The Global Fund must "change or wither". That is the devastating verdict of a very intelligent report by the high-level independent review team brought in following a major crisis of confidence in the Fund, which channels money into developing country programmes for Aids, TB and malaria. Stories emerged at the end of last year of fraud and corruption among countries taking Global Fund money. In January, Germany suspended its payments and there was talk of other donor nations turning away.

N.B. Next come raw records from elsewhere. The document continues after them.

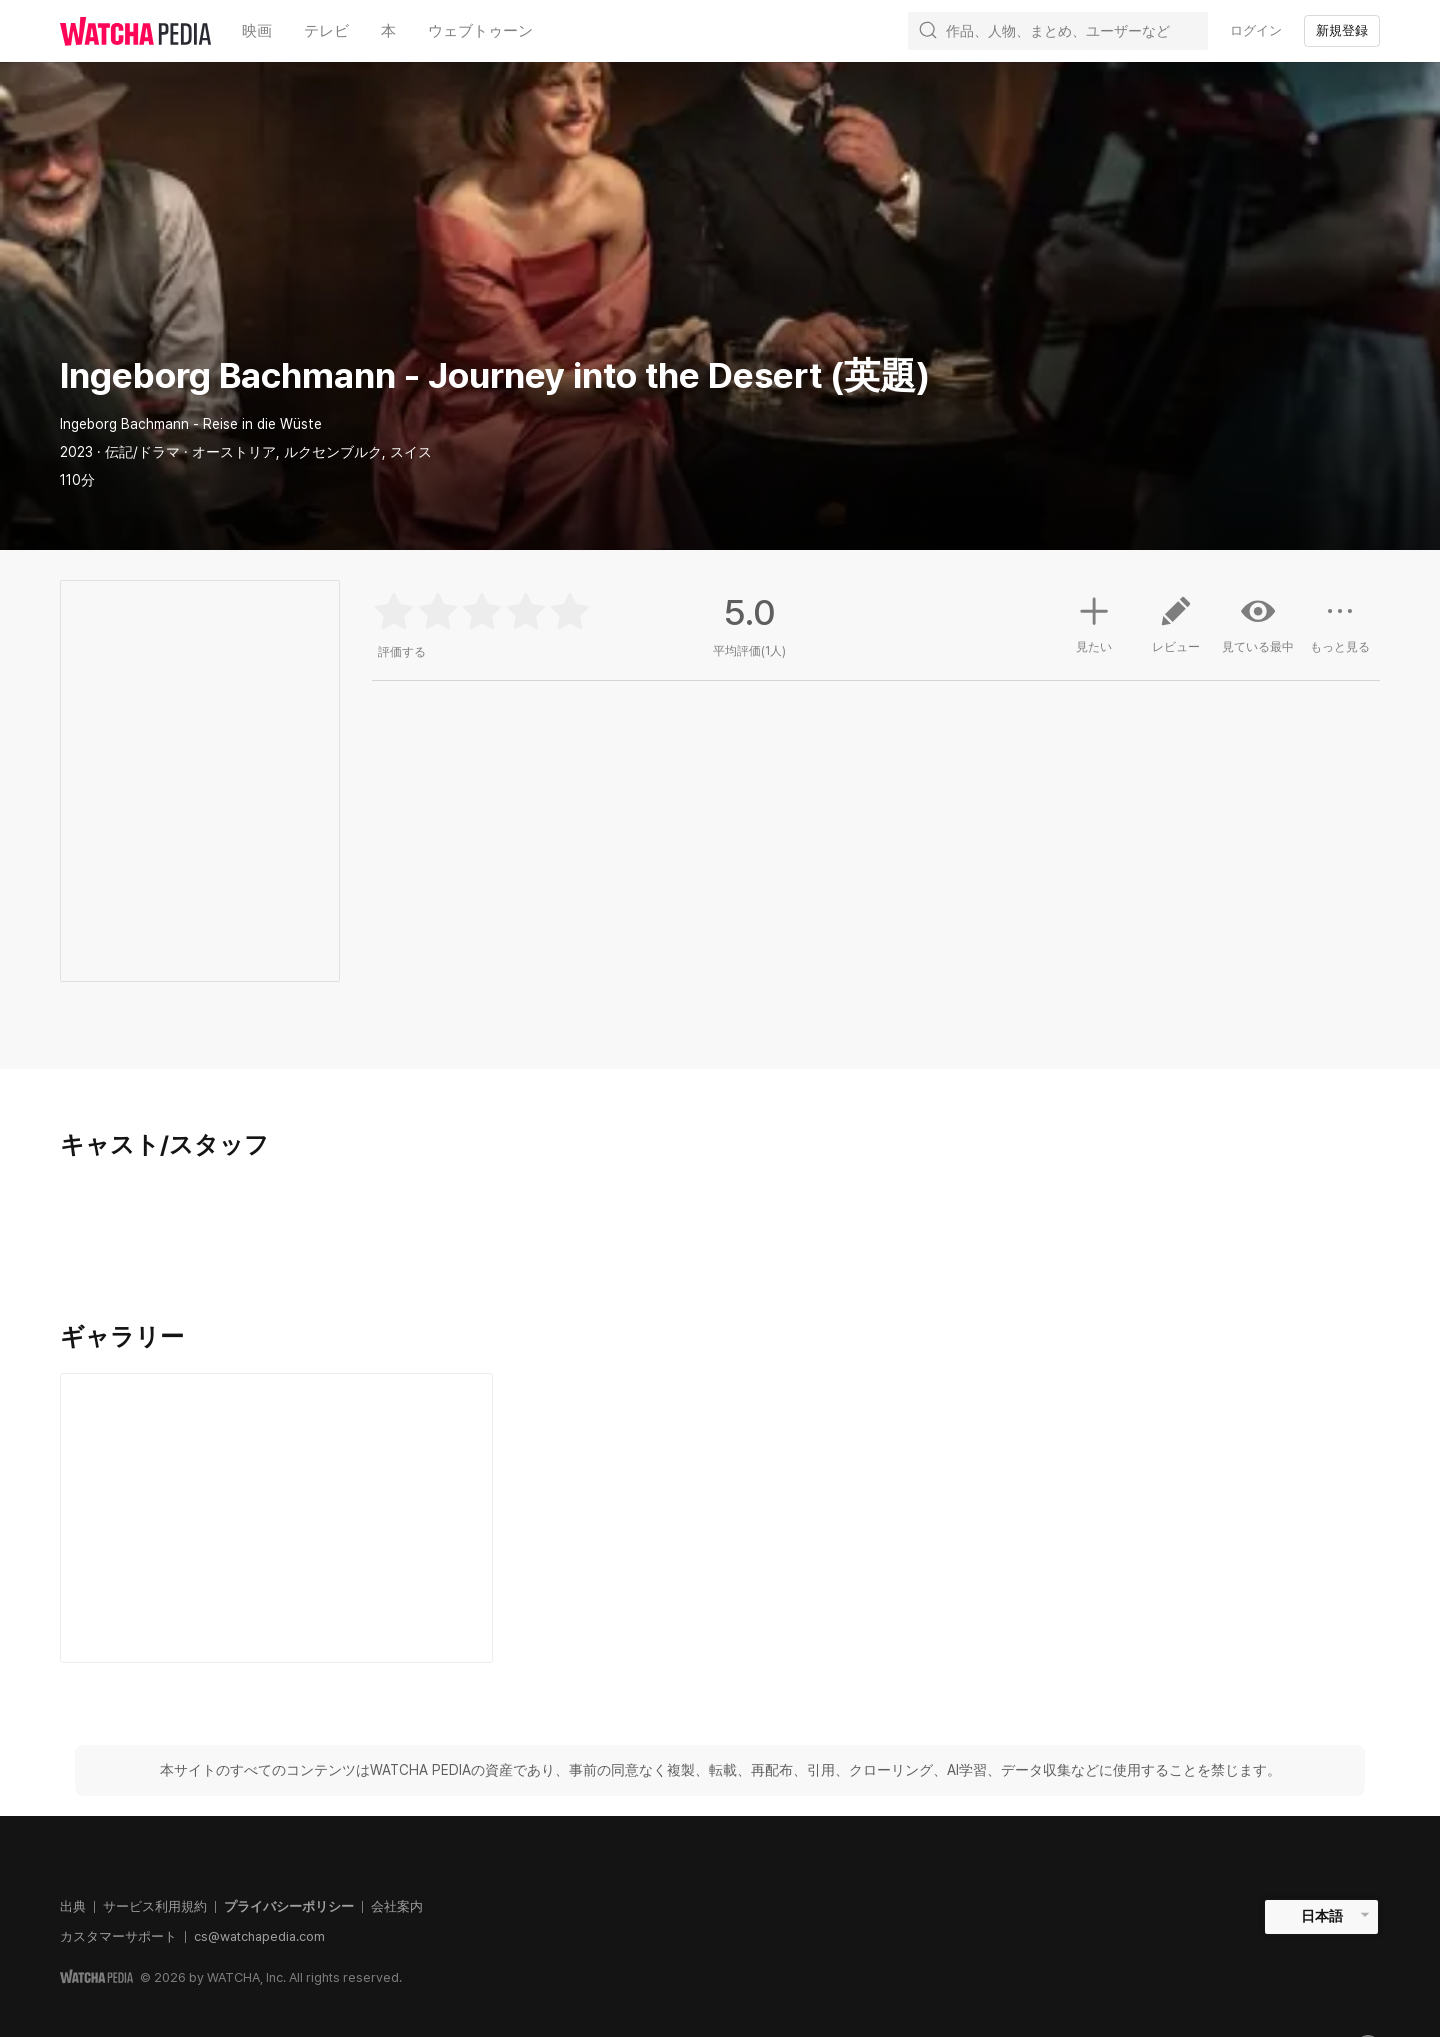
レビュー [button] (1176, 632)
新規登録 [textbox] (1342, 30)
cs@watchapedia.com (259, 1936)
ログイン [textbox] (1256, 30)
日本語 (1322, 1916)
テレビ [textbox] (326, 31)
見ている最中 (1258, 624)
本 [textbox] (388, 31)
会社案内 (397, 1906)
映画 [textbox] (257, 31)
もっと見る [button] (1340, 632)
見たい (1094, 622)
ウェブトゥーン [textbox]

The review, chaired by former US health secretary Michael Leavitt and former President of Botswana Festus Mogae, lays it on the line for the Fund. It gives it every credit for its emergency response to the disaster of Aids a decade ago, when it was set up specifically to raise money for much-needed drugs to keep people in Africa and Asia with HIV alive – although it suggests even then that pouring money into three diseases distorted health budgets in poor countries. But the halcyon days when rich governments competed to show their generosity to the poor are over, it says. The Fund, if it is to continue its great work, has to adapt to a very different and more difficult economic climate.
Austerity among the donors makes the Global Fund more vulnerable now than at any time in its history… Of necessity, the Global Fund is entering an era of consolidation, not expansion. During six months of work, the Panel has seen a high degree of vulnerability and accelerating deterioration in the Global Fund’s financial outlook for the next three years. As a result, based on current estimates from the Secretariat, the Global Fund’s Board will have substantially less to devote to new grants in round 11 than the estimate of $1.5 billion published in May 2011. The Panel finds this situation a cause for deep concern.
Good intentions and enthusiasm for saving lives has not been enough. The fiduciary controls put in ten years ago are not adequate to ensure the money goes where it is most needed and is not syphoned off by fraudsters. It is everybody’s fault, says the Panel – the Board but also the donors and recipients. In the scramble to save lives, governance and oversight were not as strong as they should have been in the early years.
The Global Fund has accepted and embraced the criticism in a very creditable way – as you would expect of this organisation. Simon Bland, chair of the Board, called it a "balanced and objective and pretty thorough analysis" of the past ten years. The reforms it recommended were already underway, he said. He talked of zero tolerance for corruption and learning lessons from the past "to strengthen the business model for the future".
Will it be enough? We will know before very long. Unfortunately, as the report spells out in very clear terms, donor governments are looking for opportunities to retrench, to spend less in these austere times. The changes in the Global Fund have to happen fast and convincingly.